Saved data entries

•••••

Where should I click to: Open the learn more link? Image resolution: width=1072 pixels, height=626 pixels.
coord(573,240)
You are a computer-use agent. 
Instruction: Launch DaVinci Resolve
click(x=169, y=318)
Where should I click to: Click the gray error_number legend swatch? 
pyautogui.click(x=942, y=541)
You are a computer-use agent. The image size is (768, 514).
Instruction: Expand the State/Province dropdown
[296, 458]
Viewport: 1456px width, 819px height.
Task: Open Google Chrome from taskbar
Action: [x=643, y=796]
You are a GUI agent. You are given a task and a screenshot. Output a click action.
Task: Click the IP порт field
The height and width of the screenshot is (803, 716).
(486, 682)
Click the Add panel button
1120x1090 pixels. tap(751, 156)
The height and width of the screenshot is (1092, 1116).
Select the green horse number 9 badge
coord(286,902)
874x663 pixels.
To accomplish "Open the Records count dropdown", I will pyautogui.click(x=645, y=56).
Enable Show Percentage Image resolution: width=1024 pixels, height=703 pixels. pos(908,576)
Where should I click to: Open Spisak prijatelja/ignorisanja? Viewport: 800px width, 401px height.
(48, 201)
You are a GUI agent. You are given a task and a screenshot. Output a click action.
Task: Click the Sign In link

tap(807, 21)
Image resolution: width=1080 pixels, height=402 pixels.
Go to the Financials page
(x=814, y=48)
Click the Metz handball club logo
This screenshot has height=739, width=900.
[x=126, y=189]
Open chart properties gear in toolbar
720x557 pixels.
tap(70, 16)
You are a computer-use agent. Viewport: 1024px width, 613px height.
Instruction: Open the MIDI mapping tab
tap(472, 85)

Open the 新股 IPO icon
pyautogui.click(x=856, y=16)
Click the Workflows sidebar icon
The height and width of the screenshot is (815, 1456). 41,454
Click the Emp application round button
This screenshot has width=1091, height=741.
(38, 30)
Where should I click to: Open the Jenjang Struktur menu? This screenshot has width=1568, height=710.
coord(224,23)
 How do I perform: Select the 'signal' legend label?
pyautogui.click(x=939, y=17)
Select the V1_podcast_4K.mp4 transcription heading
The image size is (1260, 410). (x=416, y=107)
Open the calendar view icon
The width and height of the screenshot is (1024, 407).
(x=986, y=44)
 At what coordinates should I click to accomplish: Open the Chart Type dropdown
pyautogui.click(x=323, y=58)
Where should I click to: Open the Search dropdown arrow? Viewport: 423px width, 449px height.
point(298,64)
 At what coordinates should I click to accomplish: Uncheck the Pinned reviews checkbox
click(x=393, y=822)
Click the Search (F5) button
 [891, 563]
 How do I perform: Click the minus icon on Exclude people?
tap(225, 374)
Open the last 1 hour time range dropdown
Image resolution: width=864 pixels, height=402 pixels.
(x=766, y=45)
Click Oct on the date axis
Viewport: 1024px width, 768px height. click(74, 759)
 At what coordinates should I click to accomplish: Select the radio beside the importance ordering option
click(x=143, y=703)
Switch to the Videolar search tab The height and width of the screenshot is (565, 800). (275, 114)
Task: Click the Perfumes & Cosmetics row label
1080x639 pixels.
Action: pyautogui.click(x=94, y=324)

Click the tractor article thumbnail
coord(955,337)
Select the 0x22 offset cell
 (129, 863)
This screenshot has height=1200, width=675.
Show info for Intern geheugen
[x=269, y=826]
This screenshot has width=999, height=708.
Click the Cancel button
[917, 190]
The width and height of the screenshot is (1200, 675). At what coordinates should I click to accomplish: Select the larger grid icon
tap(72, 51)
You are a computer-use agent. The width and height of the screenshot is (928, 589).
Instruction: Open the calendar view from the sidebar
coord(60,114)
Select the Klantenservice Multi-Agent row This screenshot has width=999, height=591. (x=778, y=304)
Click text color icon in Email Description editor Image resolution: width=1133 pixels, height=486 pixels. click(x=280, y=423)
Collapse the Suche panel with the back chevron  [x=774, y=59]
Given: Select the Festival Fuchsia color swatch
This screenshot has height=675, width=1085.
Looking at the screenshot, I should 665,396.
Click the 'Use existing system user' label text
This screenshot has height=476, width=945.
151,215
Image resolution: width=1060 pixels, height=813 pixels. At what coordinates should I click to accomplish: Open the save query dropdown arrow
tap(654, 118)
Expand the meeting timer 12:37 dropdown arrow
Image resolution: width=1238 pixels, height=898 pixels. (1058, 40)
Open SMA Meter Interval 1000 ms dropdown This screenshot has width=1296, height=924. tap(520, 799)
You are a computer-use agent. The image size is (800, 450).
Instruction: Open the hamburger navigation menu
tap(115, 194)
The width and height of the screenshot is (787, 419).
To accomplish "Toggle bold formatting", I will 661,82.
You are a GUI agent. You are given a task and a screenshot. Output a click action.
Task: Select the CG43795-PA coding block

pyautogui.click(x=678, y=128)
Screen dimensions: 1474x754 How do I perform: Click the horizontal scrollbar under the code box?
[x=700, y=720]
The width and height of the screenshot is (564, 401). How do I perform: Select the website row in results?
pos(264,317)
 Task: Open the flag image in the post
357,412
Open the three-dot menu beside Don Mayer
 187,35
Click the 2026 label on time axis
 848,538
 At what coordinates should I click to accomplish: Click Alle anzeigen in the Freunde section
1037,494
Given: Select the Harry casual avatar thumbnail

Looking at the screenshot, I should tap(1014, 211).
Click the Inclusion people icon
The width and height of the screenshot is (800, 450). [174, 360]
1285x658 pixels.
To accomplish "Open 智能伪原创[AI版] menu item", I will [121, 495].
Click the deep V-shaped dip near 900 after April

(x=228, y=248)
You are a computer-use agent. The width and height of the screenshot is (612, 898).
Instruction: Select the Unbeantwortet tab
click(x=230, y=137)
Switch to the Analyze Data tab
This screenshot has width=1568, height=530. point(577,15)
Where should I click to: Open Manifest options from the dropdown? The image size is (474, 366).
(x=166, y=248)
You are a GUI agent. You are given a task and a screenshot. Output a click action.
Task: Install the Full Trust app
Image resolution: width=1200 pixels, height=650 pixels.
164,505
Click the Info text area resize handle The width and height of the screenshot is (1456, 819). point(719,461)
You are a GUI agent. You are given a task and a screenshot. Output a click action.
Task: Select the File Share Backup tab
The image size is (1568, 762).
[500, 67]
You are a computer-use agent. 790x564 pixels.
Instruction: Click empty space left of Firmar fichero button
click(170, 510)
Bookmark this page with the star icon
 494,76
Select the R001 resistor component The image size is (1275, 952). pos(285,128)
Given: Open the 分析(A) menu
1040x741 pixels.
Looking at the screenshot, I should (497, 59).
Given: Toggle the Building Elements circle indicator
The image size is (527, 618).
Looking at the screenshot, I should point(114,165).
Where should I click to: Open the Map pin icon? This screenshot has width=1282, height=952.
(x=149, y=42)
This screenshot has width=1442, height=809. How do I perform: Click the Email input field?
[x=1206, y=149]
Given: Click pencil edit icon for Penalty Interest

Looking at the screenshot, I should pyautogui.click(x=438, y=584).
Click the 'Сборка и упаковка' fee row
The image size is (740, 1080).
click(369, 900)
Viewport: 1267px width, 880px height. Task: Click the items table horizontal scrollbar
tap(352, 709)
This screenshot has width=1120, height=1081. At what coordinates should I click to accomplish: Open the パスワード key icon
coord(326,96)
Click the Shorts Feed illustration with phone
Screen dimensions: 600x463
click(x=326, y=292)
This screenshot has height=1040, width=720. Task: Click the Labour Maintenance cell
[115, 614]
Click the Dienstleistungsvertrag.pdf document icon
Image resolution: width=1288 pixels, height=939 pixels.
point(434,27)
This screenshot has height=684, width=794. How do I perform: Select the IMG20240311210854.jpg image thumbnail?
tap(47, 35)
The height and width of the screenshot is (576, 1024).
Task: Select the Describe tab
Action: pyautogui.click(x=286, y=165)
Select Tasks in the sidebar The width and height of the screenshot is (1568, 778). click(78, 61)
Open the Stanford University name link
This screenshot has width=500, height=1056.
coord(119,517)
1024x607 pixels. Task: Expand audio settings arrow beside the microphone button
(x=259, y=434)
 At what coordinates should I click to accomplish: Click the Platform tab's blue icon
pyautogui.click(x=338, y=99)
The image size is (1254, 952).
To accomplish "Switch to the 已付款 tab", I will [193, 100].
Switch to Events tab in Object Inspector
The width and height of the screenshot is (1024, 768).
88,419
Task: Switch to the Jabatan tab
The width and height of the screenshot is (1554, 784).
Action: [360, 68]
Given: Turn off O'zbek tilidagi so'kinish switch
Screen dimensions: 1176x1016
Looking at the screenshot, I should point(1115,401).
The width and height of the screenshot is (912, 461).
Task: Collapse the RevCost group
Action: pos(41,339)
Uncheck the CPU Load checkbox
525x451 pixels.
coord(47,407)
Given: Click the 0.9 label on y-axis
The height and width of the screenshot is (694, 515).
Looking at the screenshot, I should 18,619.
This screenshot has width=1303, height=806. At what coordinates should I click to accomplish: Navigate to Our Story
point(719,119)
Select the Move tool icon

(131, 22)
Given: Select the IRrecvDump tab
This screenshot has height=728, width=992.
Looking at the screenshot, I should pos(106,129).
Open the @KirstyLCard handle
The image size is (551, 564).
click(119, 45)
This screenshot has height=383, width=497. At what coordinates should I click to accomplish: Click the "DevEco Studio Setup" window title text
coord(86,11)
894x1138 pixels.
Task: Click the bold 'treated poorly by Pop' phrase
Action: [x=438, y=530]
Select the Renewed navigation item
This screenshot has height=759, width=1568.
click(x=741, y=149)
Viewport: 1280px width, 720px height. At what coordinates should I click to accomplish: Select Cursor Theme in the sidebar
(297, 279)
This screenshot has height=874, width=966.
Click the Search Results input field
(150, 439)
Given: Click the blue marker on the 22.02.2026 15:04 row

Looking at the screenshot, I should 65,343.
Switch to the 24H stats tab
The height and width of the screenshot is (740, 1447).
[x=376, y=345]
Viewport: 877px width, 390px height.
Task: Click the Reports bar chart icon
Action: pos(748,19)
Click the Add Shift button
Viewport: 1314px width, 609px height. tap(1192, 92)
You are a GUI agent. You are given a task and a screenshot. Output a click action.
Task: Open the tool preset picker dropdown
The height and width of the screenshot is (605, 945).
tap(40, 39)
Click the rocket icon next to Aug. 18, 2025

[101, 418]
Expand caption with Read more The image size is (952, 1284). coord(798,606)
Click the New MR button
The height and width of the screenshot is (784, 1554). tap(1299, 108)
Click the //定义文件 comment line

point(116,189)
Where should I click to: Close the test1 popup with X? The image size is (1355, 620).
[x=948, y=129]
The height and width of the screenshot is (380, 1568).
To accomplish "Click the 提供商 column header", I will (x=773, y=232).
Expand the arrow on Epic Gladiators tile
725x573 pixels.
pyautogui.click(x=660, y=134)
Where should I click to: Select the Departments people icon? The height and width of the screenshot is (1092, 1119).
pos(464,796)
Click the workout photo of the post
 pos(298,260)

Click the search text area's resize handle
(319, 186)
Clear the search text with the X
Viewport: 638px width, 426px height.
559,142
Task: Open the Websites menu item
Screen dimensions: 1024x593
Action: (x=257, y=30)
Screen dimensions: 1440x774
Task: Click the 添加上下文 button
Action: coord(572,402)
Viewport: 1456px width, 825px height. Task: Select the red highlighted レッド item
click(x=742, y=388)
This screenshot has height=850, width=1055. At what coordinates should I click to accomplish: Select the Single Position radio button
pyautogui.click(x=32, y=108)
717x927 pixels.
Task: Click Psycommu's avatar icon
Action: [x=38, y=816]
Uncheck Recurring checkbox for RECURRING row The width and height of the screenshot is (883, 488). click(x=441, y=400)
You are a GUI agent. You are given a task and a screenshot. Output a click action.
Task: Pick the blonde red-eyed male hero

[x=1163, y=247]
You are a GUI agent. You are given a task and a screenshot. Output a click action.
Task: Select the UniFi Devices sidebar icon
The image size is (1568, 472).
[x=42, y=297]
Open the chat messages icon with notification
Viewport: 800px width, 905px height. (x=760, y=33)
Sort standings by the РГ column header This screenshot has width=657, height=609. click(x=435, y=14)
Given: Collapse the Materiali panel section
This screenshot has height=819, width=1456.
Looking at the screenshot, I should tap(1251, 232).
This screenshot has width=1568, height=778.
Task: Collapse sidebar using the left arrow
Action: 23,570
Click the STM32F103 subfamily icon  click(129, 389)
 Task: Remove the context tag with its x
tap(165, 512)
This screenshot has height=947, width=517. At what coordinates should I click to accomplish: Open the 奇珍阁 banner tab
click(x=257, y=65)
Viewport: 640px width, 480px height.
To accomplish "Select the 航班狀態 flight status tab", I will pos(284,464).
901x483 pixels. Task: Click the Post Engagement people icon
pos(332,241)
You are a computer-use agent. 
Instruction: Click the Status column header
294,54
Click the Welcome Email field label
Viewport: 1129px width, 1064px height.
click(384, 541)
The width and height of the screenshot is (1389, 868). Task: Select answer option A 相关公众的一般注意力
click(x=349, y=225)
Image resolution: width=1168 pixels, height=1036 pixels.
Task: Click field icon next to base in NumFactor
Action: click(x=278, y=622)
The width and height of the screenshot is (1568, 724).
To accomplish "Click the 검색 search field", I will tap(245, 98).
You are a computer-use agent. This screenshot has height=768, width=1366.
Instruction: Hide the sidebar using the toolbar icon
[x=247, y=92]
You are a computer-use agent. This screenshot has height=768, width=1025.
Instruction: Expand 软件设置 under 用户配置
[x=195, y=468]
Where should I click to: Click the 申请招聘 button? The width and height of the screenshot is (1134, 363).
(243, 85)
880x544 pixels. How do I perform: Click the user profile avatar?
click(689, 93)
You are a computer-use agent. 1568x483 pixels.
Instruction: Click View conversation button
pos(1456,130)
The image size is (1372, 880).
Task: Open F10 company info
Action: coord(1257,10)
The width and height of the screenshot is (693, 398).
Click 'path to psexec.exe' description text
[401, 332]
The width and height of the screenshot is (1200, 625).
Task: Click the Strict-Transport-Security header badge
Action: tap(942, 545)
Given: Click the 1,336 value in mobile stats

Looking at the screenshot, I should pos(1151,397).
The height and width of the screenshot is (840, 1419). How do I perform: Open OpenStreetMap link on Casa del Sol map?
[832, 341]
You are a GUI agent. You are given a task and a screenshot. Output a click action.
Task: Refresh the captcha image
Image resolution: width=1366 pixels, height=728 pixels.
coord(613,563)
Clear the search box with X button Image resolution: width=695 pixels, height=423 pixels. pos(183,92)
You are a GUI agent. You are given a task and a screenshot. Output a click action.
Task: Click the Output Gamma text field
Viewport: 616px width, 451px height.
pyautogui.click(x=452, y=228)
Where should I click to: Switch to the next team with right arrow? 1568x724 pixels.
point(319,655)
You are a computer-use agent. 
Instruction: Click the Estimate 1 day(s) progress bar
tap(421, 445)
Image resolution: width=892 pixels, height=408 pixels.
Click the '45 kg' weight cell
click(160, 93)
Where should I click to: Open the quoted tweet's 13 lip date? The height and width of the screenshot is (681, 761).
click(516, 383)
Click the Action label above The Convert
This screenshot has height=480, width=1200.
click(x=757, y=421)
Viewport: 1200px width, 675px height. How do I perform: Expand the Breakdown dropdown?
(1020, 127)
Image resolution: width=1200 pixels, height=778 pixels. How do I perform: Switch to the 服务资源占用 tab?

•••••

Write out the lines from the one containing "This screenshot has height=480, width=1200." through the last line of the records above. Include both of those lines and nothing else.

This screenshot has height=480, width=1200.
click(x=757, y=421)
Viewport: 1200px width, 675px height. How do I perform: Expand the Breakdown dropdown?
(1020, 127)
Image resolution: width=1200 pixels, height=778 pixels. How do I perform: Switch to the 服务资源占用 tab?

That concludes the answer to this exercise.